*What you should do*:
Your answer should be the lines below from the one holding "Image resolution: width=595" through the one holding "Click the required", copied exactly and with nothing else.

Data records section start

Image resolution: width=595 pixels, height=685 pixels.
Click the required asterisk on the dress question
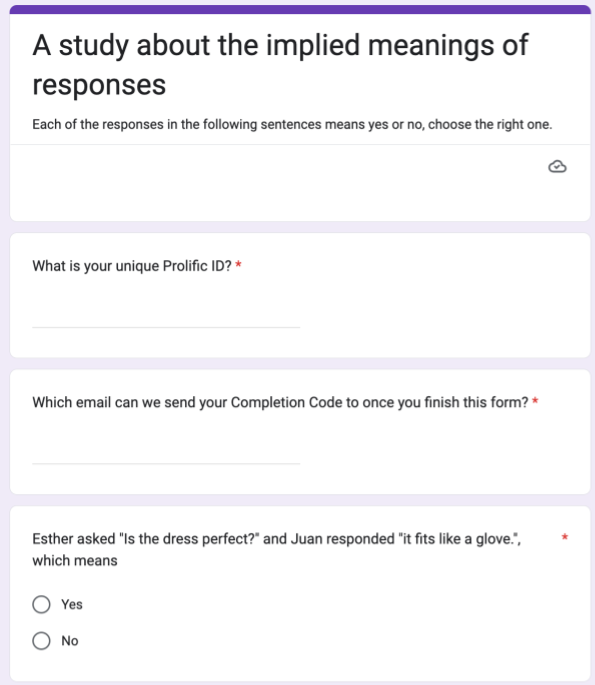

Data records section end
Data records section start

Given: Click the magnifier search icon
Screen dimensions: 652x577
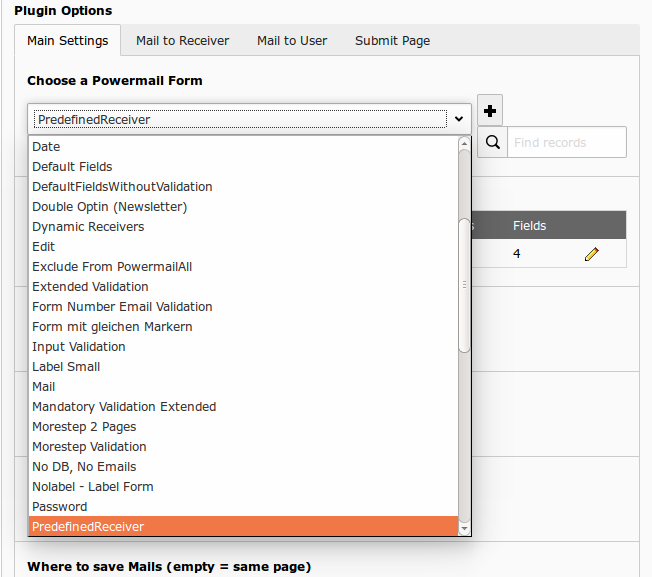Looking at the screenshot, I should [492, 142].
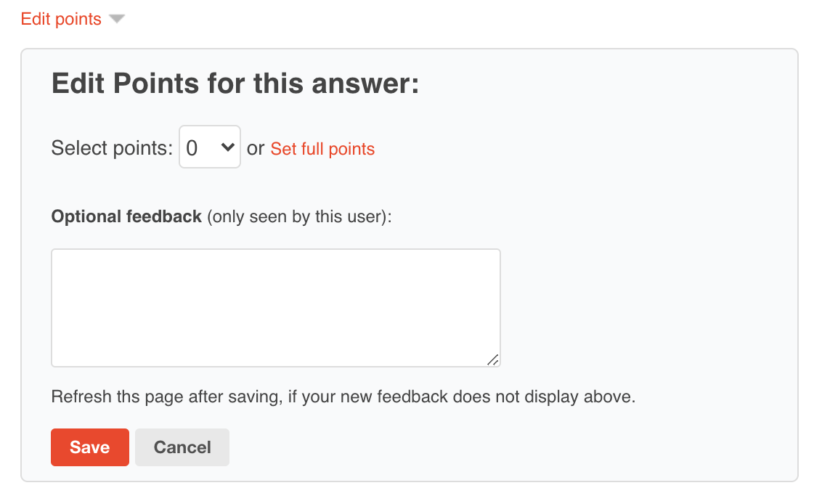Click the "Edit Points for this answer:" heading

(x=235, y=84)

Data records section end

*Output*:
Image resolution: width=595 pixels, height=685 pixels.
Click the required asterisk on the dress question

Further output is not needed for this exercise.